BRIEF
Take the listing and print it in full, exactly as given.

### RECORDS FOR PROCESSING ###

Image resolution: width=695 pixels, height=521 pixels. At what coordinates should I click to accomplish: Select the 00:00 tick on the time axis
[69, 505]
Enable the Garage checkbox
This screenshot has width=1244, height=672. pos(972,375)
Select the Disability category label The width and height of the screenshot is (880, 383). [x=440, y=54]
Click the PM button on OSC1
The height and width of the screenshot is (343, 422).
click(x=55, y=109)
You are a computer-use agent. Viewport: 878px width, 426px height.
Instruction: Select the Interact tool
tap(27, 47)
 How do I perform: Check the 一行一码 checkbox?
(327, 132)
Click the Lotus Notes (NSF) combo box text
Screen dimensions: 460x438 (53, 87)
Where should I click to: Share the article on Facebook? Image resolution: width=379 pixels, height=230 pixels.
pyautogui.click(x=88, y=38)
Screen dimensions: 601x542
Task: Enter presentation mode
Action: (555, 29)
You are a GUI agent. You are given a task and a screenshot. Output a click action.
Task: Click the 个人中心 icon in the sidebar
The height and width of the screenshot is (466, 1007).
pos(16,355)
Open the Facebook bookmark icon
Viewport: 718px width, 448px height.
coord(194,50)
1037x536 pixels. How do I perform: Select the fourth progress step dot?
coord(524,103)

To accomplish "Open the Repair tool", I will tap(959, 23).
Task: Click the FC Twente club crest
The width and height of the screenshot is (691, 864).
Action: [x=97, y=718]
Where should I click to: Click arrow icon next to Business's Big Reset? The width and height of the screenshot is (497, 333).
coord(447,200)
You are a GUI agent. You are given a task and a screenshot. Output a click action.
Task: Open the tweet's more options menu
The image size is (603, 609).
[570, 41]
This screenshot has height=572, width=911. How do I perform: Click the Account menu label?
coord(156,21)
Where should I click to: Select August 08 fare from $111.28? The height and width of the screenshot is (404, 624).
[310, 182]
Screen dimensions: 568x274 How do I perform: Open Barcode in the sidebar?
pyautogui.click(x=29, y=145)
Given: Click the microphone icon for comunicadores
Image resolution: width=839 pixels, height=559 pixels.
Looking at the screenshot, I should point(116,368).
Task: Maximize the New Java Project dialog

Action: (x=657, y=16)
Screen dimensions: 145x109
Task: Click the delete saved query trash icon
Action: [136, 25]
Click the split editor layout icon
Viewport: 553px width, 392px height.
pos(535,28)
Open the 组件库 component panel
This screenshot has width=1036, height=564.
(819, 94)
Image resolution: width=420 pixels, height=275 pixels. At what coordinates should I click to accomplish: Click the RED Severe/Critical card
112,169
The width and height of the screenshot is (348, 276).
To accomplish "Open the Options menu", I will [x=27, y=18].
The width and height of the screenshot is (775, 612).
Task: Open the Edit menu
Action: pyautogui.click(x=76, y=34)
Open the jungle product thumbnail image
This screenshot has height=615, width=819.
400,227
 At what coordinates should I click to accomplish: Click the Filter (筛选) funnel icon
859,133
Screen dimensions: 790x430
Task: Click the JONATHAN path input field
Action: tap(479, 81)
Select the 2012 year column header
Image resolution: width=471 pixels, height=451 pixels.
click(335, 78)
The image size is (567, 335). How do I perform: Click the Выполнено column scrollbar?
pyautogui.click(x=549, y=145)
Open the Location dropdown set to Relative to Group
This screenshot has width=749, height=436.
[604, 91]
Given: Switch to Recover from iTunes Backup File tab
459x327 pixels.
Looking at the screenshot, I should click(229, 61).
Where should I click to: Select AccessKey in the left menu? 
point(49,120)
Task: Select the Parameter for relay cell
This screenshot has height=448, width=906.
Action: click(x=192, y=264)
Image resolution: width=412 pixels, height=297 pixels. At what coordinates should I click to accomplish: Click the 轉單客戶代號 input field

###

ANSWER SECTION
Image resolution: width=695 pixels, height=521 pixels. At what coordinates should I click to accomplish: Select the 00:00 tick on the time axis
[69, 505]
Enable the Garage checkbox
This screenshot has width=1244, height=672. pos(972,375)
Select the Disability category label The width and height of the screenshot is (880, 383). [x=440, y=54]
Click the PM button on OSC1
The height and width of the screenshot is (343, 422).
click(x=55, y=109)
You are a computer-use agent. Viewport: 878px width, 426px height.
Instruction: Select the Interact tool
tap(27, 47)
 How do I perform: Check the 一行一码 checkbox?
(327, 132)
Click the Lotus Notes (NSF) combo box text
Screen dimensions: 460x438 (53, 87)
Where should I click to: Share the article on Facebook? Image resolution: width=379 pixels, height=230 pixels.
pyautogui.click(x=88, y=38)
Screen dimensions: 601x542
Task: Enter presentation mode
Action: (555, 29)
You are a GUI agent. You are given a task and a screenshot. Output a click action.
Task: Click the 个人中心 icon in the sidebar
The height and width of the screenshot is (466, 1007).
pos(16,355)
Open the Facebook bookmark icon
Viewport: 718px width, 448px height.
coord(194,50)
1037x536 pixels. How do I perform: Select the fourth progress step dot?
coord(524,103)

To accomplish "Open the Repair tool", I will tap(959, 23).
Task: Click the FC Twente club crest
The width and height of the screenshot is (691, 864).
Action: [x=97, y=718]
Where should I click to: Click arrow icon next to Business's Big Reset? The width and height of the screenshot is (497, 333).
coord(447,200)
You are a GUI agent. You are given a task and a screenshot. Output a click action.
Task: Open the tweet's more options menu
The image size is (603, 609).
[570, 41]
This screenshot has height=572, width=911. How do I perform: Click the Account menu label?
coord(156,21)
Where should I click to: Select August 08 fare from $111.28? The height and width of the screenshot is (404, 624).
[310, 182]
Screen dimensions: 568x274 How do I perform: Open Barcode in the sidebar?
pyautogui.click(x=29, y=145)
Given: Click the microphone icon for comunicadores
Image resolution: width=839 pixels, height=559 pixels.
Looking at the screenshot, I should point(116,368).
Task: Maximize the New Java Project dialog

Action: (x=657, y=16)
Screen dimensions: 145x109
Task: Click the delete saved query trash icon
Action: [136, 25]
Click the split editor layout icon
Viewport: 553px width, 392px height.
pos(535,28)
Open the 组件库 component panel
This screenshot has width=1036, height=564.
(819, 94)
Image resolution: width=420 pixels, height=275 pixels. At what coordinates should I click to accomplish: Click the RED Severe/Critical card
112,169
The width and height of the screenshot is (348, 276).
To accomplish "Open the Options menu", I will [x=27, y=18].
The width and height of the screenshot is (775, 612).
Task: Open the Edit menu
Action: pyautogui.click(x=76, y=34)
Open the jungle product thumbnail image
This screenshot has height=615, width=819.
400,227
 At what coordinates should I click to accomplish: Click the Filter (筛选) funnel icon
859,133
Screen dimensions: 790x430
Task: Click the JONATHAN path input field
Action: tap(479, 81)
Select the 2012 year column header
Image resolution: width=471 pixels, height=451 pixels.
click(335, 78)
The image size is (567, 335). How do I perform: Click the Выполнено column scrollbar?
pyautogui.click(x=549, y=145)
Open the Location dropdown set to Relative to Group
This screenshot has width=749, height=436.
[604, 91]
Given: Switch to Recover from iTunes Backup File tab
459x327 pixels.
Looking at the screenshot, I should click(229, 61).
Where should I click to: Select AccessKey in the left menu? 
point(49,120)
Task: Select the Parameter for relay cell
This screenshot has height=448, width=906.
Action: click(x=192, y=264)
Image resolution: width=412 pixels, height=297 pixels. At what coordinates should I click to accomplish: Click the 轉單客戶代號 input field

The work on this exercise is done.